Israeli State Artists
Exhibiting: Yochai Avrahami, Yael Bartana, Anat Ben-David, Yoav Ben-David, Dani Karavan*, Pil & Galia Kollectiv, Public Movement, Ilya Rabinovich, Astrid Thingplatz * Adi Englman & Omer Krieger present Dani Karavan
When I curated, in 2010, the first Irwin retrospective in the Middle East, the impetus was double: firstly, to present this body of work to the Israeli public; secondly, to challenge artistic practices in Israel, which during the first decade of the 21st Century were predominantly divided into contemporary art with an international outlook and activist protest art that tended to be predictable and one-dimensional. To be a bit populist and simplistic, I claimed that two modernist utopian state experiments have survived to the present time: Israel and the NSK State. Equally important was the assertion that Laibach and NSK prophesied, signified, reacted to, and even served as the catalyst of the crisis and decline of Yugoslavia, and that Israel is going through a similar process of paradigmatic and ideological breakdown today. In both cases, the strong, national narrative is seen to be waning, and overtaken by chaotic, amoral forces such as rampant privatization or fundamentalist distortions of the founding myths.

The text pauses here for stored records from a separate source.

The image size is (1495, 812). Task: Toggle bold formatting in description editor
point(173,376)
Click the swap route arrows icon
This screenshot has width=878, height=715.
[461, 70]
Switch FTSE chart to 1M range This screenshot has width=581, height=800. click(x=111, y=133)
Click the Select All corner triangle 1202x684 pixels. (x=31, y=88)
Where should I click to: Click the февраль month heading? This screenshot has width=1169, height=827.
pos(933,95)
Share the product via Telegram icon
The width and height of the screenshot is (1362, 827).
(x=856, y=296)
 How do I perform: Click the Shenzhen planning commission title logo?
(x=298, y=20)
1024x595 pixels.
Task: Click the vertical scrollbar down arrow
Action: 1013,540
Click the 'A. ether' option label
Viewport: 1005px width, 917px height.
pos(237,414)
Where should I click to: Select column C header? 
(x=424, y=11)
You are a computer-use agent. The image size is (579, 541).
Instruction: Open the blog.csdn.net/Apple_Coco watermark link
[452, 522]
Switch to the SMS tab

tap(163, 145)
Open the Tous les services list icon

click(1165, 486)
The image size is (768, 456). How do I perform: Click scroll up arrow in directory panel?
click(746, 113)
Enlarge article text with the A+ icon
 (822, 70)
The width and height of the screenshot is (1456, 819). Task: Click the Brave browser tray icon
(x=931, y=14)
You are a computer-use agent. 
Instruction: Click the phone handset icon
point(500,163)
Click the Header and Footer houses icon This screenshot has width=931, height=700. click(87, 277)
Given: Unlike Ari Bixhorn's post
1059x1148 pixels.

Therefore, Israeli artists and cultural workers can and should take a cue and inspiration from Slovenia's proponents of ‘state art’, with its mechanism of overidentification and a conscious, willfully ambivalent use of contradiction, creating a complex web of action and reaction: a critique of the malfunctioning utopia, a mourning of the way its intentions and inner-fire were lost, a longing for a time when it was still possible to belong to something bigger than oneself, and an intention to recycle, symbolically and literally, the crumbling infrastructures of the state as it capitulates to capital or to its own inertia and decay. When Irwin's retrospective opened, it was greeted by a formal ceremony directed and enacted by the performance and intervention group Public Movement. Established in 2006, its actions were based on the appropriation of the rituals, choreographies, and gestures of the Israel Defence Force, the Zionist youth movements, and other state and folk legacies.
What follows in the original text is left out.